Growing a business from scratch is difficult.
It’s challenging to get the right team from inception, and keeping them together for long is a concern too.
Some strategies have been proven to be effective in helping you overcome the challenge of building your team.
According to this report, you can do this by building your business with a clear mission and vision, hiring fans interested in what you do, and making your business a dream workplace for all.
Not only that, having freelancers on your team, networking and speaking at events, talking about your company online, and so on are sure-fire ways to acquire the best team to work for you.
On the other hand, you can leverage on the strength of your competitor’s team by poaching their best talents to work for you too.
While most HR personnel see this as a misnomer, you can still do it ethically as stated here.
One way to go about this is to ignore the non-compete clauses inserted in agreements signed by employees, and take the risk to bring them on board.
If this doesn’t work out fine, you can wait a few years when they are no longer relevant, or totally avoid them by asking for referrals.
If you do all these, building a great team won’t be a pain for your business anymore.
What to Do When Your Team Outgrows Your Business
After assembling the right team, another problem which arises later on is knowing what to do when the team grows faster than your business.

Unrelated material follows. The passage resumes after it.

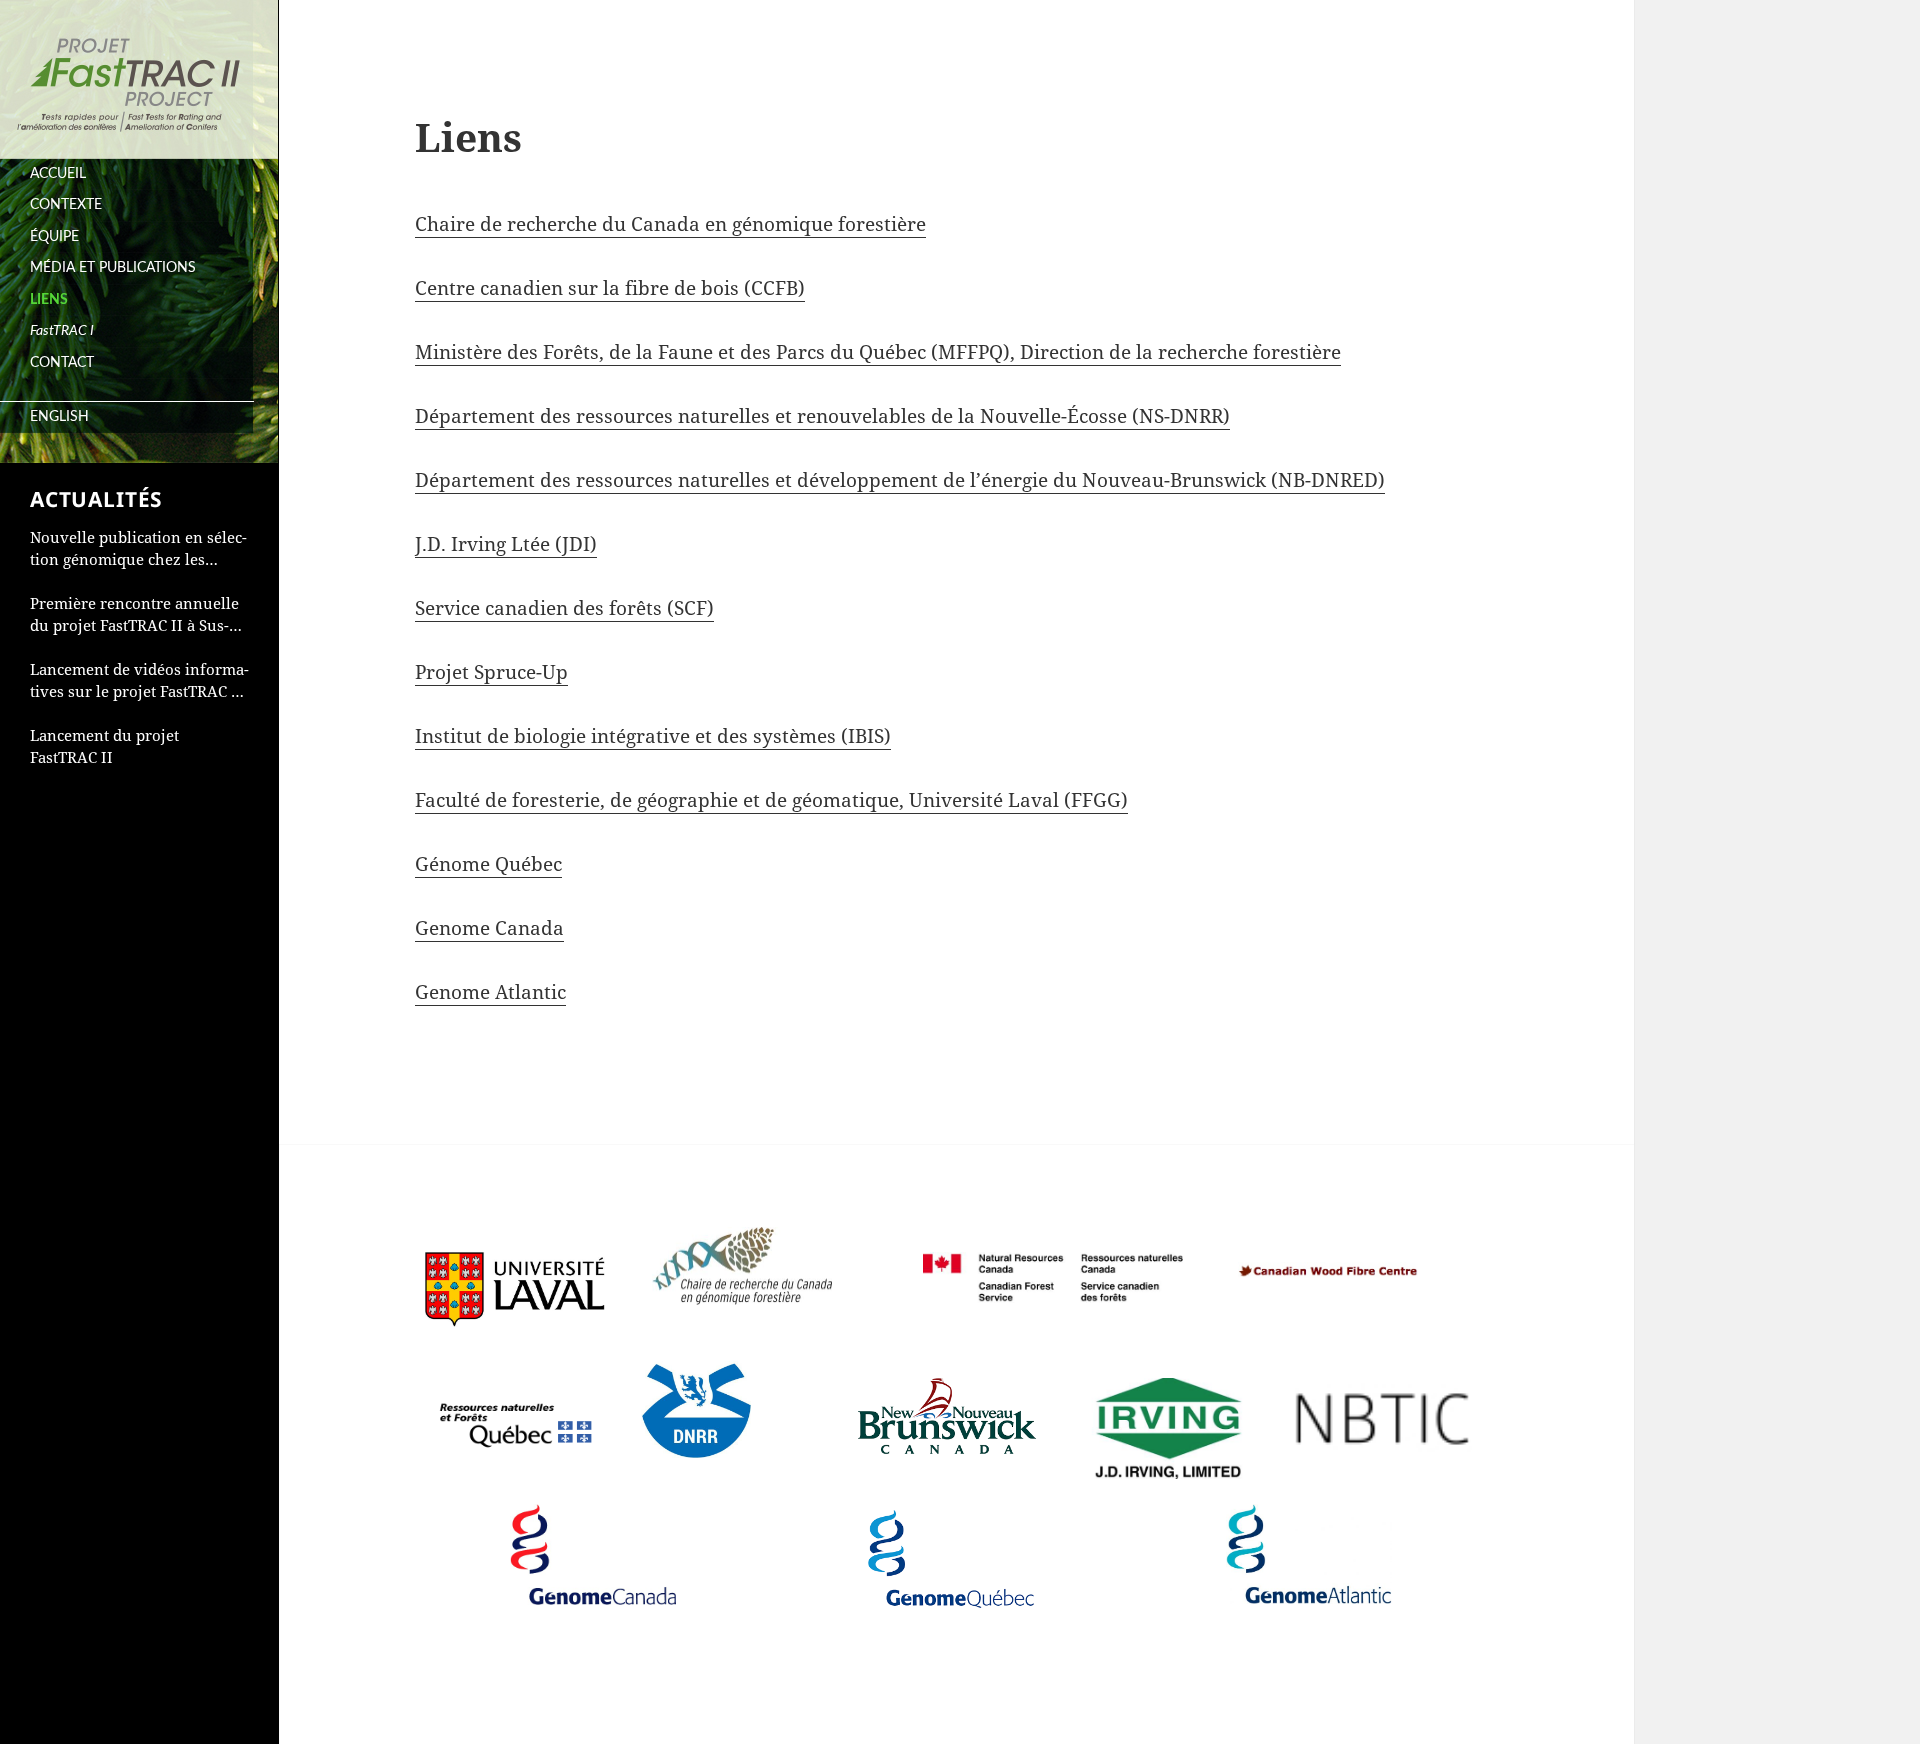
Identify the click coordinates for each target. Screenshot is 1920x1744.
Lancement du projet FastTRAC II (104, 746)
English (59, 417)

This’s a problem that most business owners face.
If not well managed, it could lead to incompetence, disorganization, and conflict among your team members, hence resulting to more difficulties for your business.
In this post, I’ll show you what to do as a business owner to avoid this anomaly.
With them, your business will flourish and stand the test of time even with more team members.
1. Paying above or at par with the market:
As a business owner, you need the support of your employees to keep your business thriving.
But when you have a great team that’s growing fast, there are chances that your competitors will likely want to poach them.
To avoid this, you need to pay your employees well.
When you do, they’ll become more loyal to you and also motivated to do more for your business.
While it’s difficult to ascertain what to pay your employees, your best bet is to evaluate industry and market standards before doing so.
In most cases, paying them above most employers in the industry, or at least ensure that your pay matches that of other businesses is the way to go.
2. Putting in place checks and balances:
When building a team from scratch, it’s easy to control your employees and assign duties and responsibilities to them.
But as soon as your business sprouts, and you have more team members from different companies with diverse practices, this becomes a huge task.
If not checked immediately, it could affect your company’s output, productivity, and ROI.
As a business owner, it’s easy to correct this.
One of the effective ways is by having in place checks and balances that’ll monitor and regulate the activities of your team members.
Through this, each team member will know their responsibilities.
This helps a lot because without proper checks and balances in your business, problems such as employee theft, inventory shrinkage, check tampering, and bookkeeping mismanagement can arise, and affect your business’s growth.
3. Motivating your team members:
Your employees are your business’s greatest assets. Without them, chances are that your business won’t survive.
When you have a large team, keeping them motivated is the foolproof way to making your business safe.
If you miss this step, you’ll have a set of passive employees who’ll not work with your company’s vision and mission, but rather stall your progress.
Creating an environment that spurs employees to work, having a functional reward programme, investment in training and retraining, and setting a great example that can be followed are some of the ways to motivate employees intrinsically.
When you have a motivated team, outgrowing your business will be an advantage, because everyone will co-operate to make it better. But if you don’t, it’ll pose a bigger challenge ahead for you.
4. Planning to become a firm:
In most cases, a business belongs to one person.
This’s risky especially when you have more team members.
To avoid this, it’s advisable that you expand your business to become a firm with two or more businesses.
This could prove difficult due to a lot of factors such as structuring of the firm, raising funds to get started, and making team members understand new business proceedings.
However, an undermined yet effective way to do this is to team up with other business owners to become a firm offering various services.
Collaborations such as this help your team and makes your business more organized, recognized, and able to solve problems.
One of the biggest challenges you face as a business owner is to build a team that can support and contribute to your growth.
After crossing this hurdle and building the business to an extent, you’ll also find it difficult to manage your growing team members.
In this post, I’ve provided tips and strategies that can help your business boomerang despite these challenges.
If you put in place the necessary measures and engage in best practices proffered here, you’ll be able to grow your team from scratch and handle them professionally when they eventually outgrow your business.